Definition:
A figure of speech in which one word or phrase is substituted for another with which it is closely associated (such as "crown" for "royalty"). Metonymy is also the rhetorical strategy of describing something indirectly by referring to things around it, such as describing someone's clothing to characterize the individual. Adjective: metonymic. See also:
Etymology:
From the Greek, "change of name"Examples & Observations:
- "Detroit is still hard at work on an SUV that runs on rain forest trees and panda blood."
(Conan O'Brien) - "Metonymy is common in cigarette advertising in countries where legislation prohibits depictions of the cigarettes themselves or of people using them."
(Daniel Chandler, Semiotics, Routledge, 2007) - "I stopped at a bar and had a couple of double Scotches. They didn't do me any good. All they did was make me think of Silver Wig, and I never saw her again."
(Raymond Chandler, The Big Sleep) - "Many standard items of vocabulary are metonymic. A red-letter day is important, like the feast days marked in red on church calendars. . . . On the level of slang, a redneck is a stereotypical member of the white rural working class in the Southern U.S., originally a reference to necks sunburned from working in the fields."

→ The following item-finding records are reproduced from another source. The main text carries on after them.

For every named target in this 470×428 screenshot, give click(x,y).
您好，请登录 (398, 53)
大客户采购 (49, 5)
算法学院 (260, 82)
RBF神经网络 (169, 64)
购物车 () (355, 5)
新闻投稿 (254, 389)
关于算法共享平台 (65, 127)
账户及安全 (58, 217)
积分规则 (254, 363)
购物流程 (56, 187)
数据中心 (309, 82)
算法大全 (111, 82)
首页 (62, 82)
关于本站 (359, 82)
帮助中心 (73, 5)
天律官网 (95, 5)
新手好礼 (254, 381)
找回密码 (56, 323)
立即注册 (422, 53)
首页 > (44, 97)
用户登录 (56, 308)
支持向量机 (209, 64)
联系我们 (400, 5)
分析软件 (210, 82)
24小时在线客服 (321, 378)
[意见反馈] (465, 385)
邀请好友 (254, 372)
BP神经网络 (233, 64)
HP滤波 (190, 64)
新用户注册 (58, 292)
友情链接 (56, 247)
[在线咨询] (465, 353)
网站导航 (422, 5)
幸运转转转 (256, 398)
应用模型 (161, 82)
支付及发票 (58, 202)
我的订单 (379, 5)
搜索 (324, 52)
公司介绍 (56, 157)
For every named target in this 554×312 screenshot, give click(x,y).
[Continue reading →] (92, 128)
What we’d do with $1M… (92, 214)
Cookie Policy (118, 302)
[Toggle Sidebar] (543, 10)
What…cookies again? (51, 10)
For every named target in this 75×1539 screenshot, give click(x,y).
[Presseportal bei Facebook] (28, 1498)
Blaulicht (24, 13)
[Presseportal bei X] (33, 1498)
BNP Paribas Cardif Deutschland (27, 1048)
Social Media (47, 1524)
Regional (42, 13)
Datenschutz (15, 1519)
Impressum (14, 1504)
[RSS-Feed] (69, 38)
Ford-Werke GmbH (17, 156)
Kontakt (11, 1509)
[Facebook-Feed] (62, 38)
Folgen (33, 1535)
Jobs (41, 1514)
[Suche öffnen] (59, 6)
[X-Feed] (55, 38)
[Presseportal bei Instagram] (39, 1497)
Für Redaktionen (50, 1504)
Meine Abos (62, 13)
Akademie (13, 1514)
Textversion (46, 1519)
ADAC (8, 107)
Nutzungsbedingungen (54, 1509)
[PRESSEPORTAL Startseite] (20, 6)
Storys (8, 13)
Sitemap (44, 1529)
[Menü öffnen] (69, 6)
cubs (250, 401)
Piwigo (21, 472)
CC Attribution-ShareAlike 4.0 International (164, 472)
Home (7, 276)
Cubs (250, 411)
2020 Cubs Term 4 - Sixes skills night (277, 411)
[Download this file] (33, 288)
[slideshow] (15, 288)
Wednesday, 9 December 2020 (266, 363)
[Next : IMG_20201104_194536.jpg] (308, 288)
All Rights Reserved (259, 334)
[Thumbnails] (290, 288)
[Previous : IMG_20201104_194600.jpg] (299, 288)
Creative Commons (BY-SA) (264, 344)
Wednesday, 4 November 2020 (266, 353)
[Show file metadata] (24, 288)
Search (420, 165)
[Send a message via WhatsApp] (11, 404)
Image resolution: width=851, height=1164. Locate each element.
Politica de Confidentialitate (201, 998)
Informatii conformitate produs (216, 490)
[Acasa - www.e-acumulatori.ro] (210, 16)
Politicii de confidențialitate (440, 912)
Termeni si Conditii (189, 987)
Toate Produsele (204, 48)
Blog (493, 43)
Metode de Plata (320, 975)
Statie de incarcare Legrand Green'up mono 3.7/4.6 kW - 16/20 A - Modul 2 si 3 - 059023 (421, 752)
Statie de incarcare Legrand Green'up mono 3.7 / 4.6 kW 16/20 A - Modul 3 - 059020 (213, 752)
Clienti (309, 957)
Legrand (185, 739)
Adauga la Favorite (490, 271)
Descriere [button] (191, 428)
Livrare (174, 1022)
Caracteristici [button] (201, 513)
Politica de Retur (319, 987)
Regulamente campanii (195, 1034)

(Connie Eble, "Metonymy," The Oxford Companion to the English Language, 1992) - The White House asked the television networks for air time on Monday night.
- "Whitehall prepares for a hung parliament."
(The Guardian, January 1, 2009) - The suits on Wall Street walked off with most of our savings.
- "The B.L.T. left without paying."
(waitress referring to a customer) - "Metaphor creates the relation between its objects, while metonymy presupposes that relation."